Lenningen. Was Lenningens Bürgermeister Michael Schlecht den Gemeinderäten auftischte, war nicht von Pappe: Statt der geplanten 182 000 wird der Chemieraum im Haus D des Lenninger Schulzentrums wohl 300 000 Euro kosten. Als Grundlage für die Modernisierung des Chemiesaals diente nicht wie üblich die Schlussrechnung eines vergleichbaren Projekts, sondern der Kostenanschlag für die Sanierung eines Fachraums aus dem Jahr 2009. Um genügend Puffer für eine Kostensteigerung und ein Mehr an Anforderungen zu haben, wurde der dort verankerte Betrag von 140 000 auf 182 000 nach oben gesetzt. Damit wähnte sich die Verwaltung auf der sicheren Seite. Doch weit gefehlt. Das mit der Modernisierung des Chemiefachraums beauftragte Kirchheimer Büro Bankwitz Architekten hat inzwischen ermittelt, dass für das Vorhaben 300 000 Euro angesetzt werden müssen. „Wäre das von Anfang an klar gewesen, hätte ich die Sanierung trotzdem vorgeschlagen“, so lautete Schlechts Direktive. Den fehlenden Betrag möchte der Rathauschef nicht aus dem Sparstrumpf der Gemeinde bezahlen, sondern im kommenden Jahr nachfinanzieren.
Hochbauamtsleiter Florian Fischer versuchte zu erklären: „Wir wollen Ihnen keine goldenen Wasserhähne verkaufen, sondern sind schlicht von einem falschen Ansatz ausgegangen.“ Verantwortlich für das Lenninger Hochbauamt im Jahr 2009 war noch Fischers Amtsvorgänger Uwe Straub. Auch war ein anderes Büro mit der Planung betraut.

§

Aufgabenstellung A |
Geben Sie sämtliche Datensätze Zeile für Zeile wortgetreu wieder. Die Bilder lassen Sie dabei weg.

§

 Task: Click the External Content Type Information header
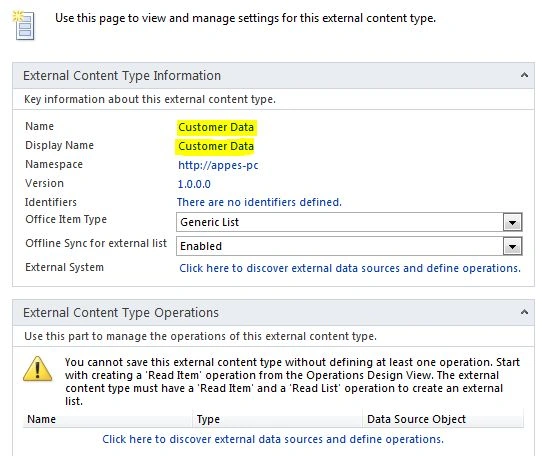[122, 75]
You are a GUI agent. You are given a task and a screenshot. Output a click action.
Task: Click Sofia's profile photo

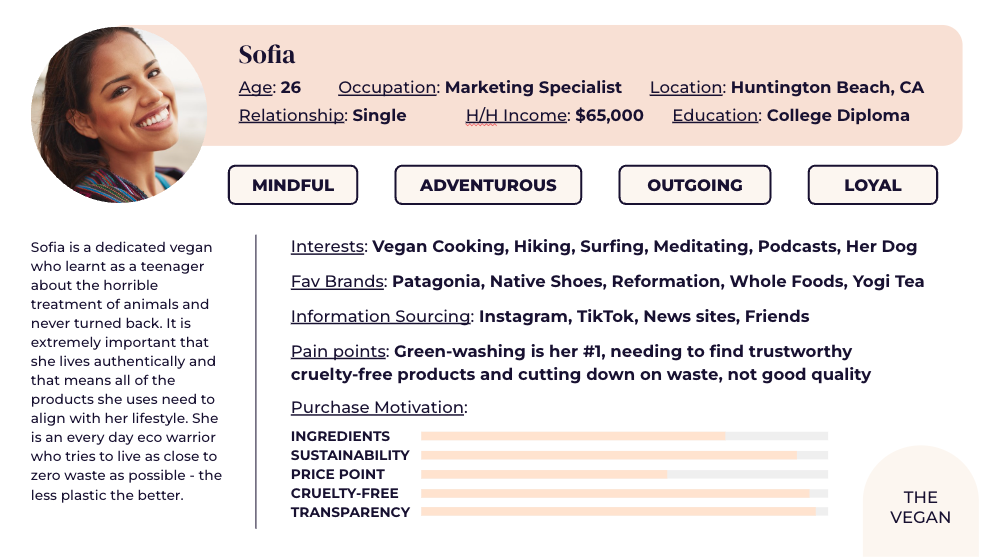click(x=119, y=115)
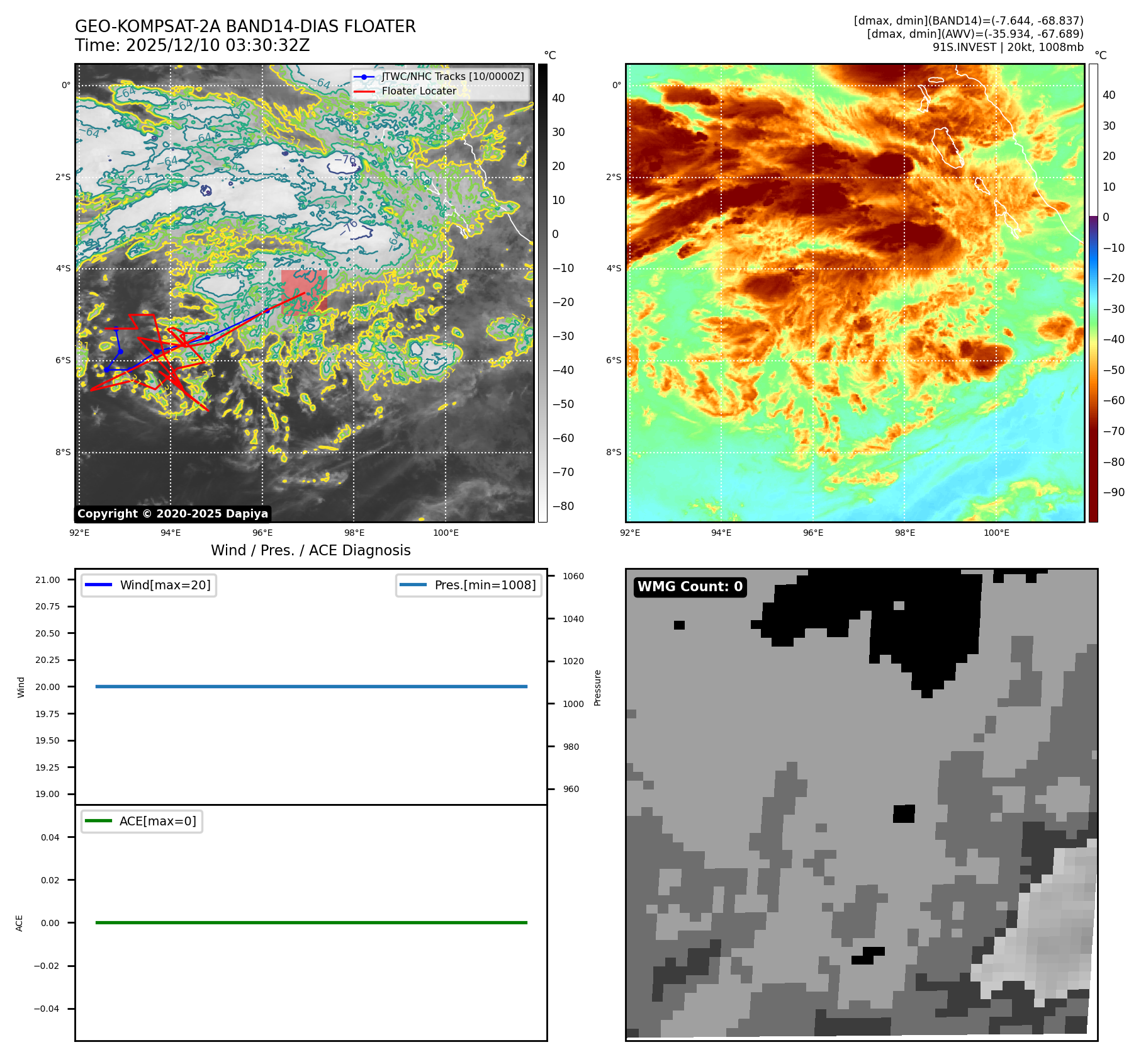Click the WMG Count: 0 label

tap(690, 587)
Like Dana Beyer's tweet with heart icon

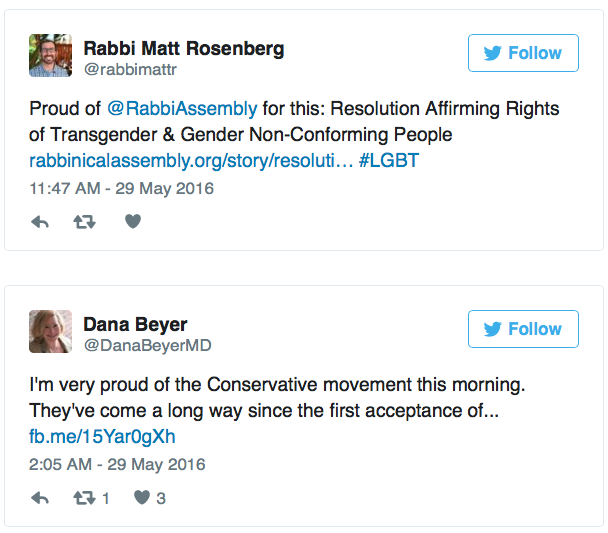142,497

§

Aufgabenstellung B |
Übertragen Sie aus dem Bericht über den Lenninger Chemieraum wortgetreu den Abschnitt von „Hochbauamtsleiter Florian Fischer“ bis einschließlich „der Planung betraut.“.

Vollständige Antwort A |
 Task: Click the External Content Type Information header
[122, 75]
You are a GUI agent. You are given a task and a screenshot. Output a click action.
Task: Click Sofia's profile photo

click(x=119, y=115)
Click the WMG Count: 0 label

tap(690, 587)
Like Dana Beyer's tweet with heart icon

142,497

Vollständige Antwort B |
Hochbauamtsleiter Florian Fischer versuchte zu erklären: „Wir wollen Ihnen keine goldenen Wasserhähne verkaufen, sondern sind schlicht von einem falschen Ansatz ausgegangen.“ Verantwortlich für das Lenninger Hochbauamt im Jahr 2009 war noch Fischers Amtsvorgänger Uwe Straub. Auch war ein anderes Büro mit der Planung betraut.